How to determine 95% confidence interval for known population variance?

Question

Consider group 1 only and suppose that the population variance is 12. What is the 95% confidence interval for population 1? Group 1 (Experimental Group) X bar 1 = 33 Sample size = 10 Population variance = 12. I know that standard deviation is square root of variance.

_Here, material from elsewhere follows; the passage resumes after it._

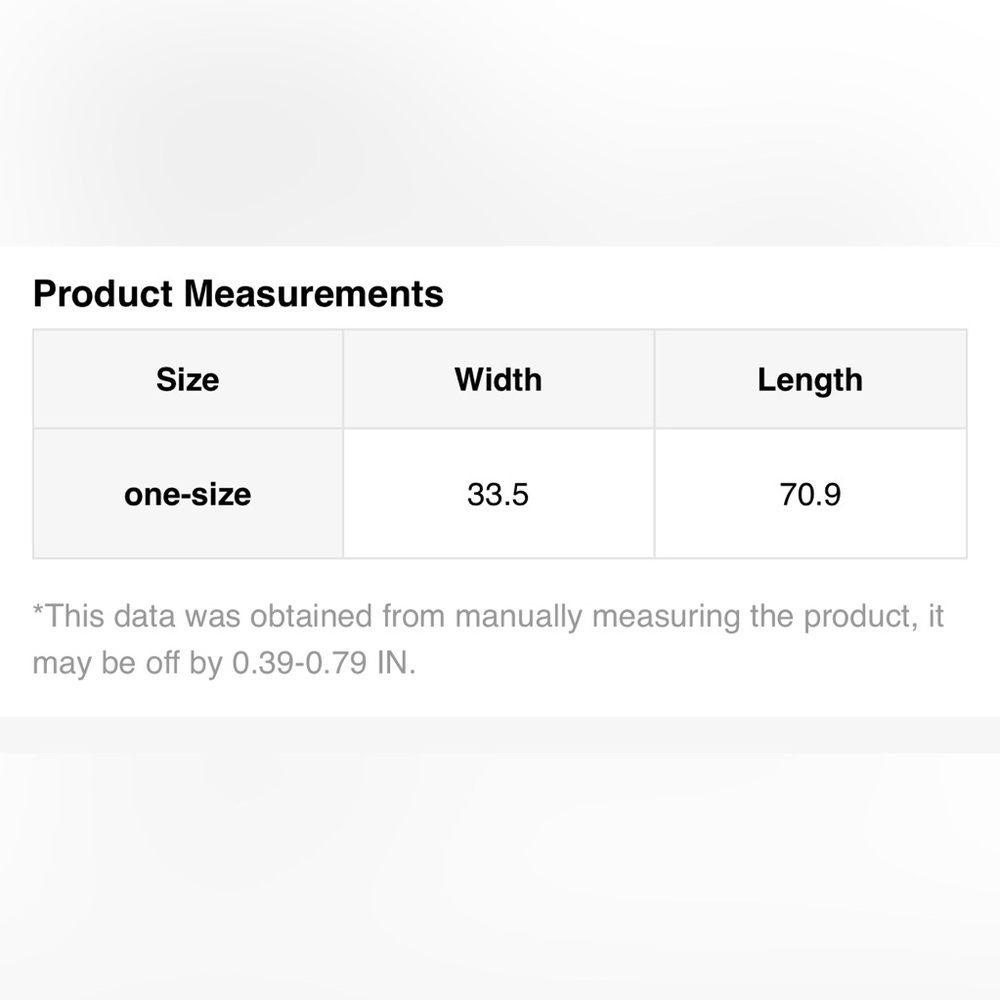This screenshot has width=1000, height=1000.
Task: Click the blank gray area above the measurements card
Action: pos(500,120)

So sqrt 12 = 3.464101615 So sqrt 10 = 3.16227766 Standard error = population standard error/sqrt 10. So what I did: (X bar 1) +/- (1.96)((sqrt (12)/sqrt (10)) 33 +/- (1.96)(1.095445115) 33 +/- (2.147072425) = 30.85 < u < 35.15 I have to round it to two significant digits. So lower bound = 31 So upper bound = 35

But I am getting this question wrong somehow. Can somehow help clarify where I am making mistakes. Any help is appreciated it. Thank you

Answer 1

From here: https://www.socscistatistics.com/confidenceinterval/default3.aspx

Yours looks fine.

M = 33
Z = 1.96
sM = √(3.4642/10) = 1.1

μ = M ± Z(sM)
μ = 33 ± 1.96*1.1
μ = 33 ± 2.15 

Result:

M = 33, 95% CI [30.85, 35.15].
You can be 95% confident that the population mean (μ) falls between 30.85 and 35.15.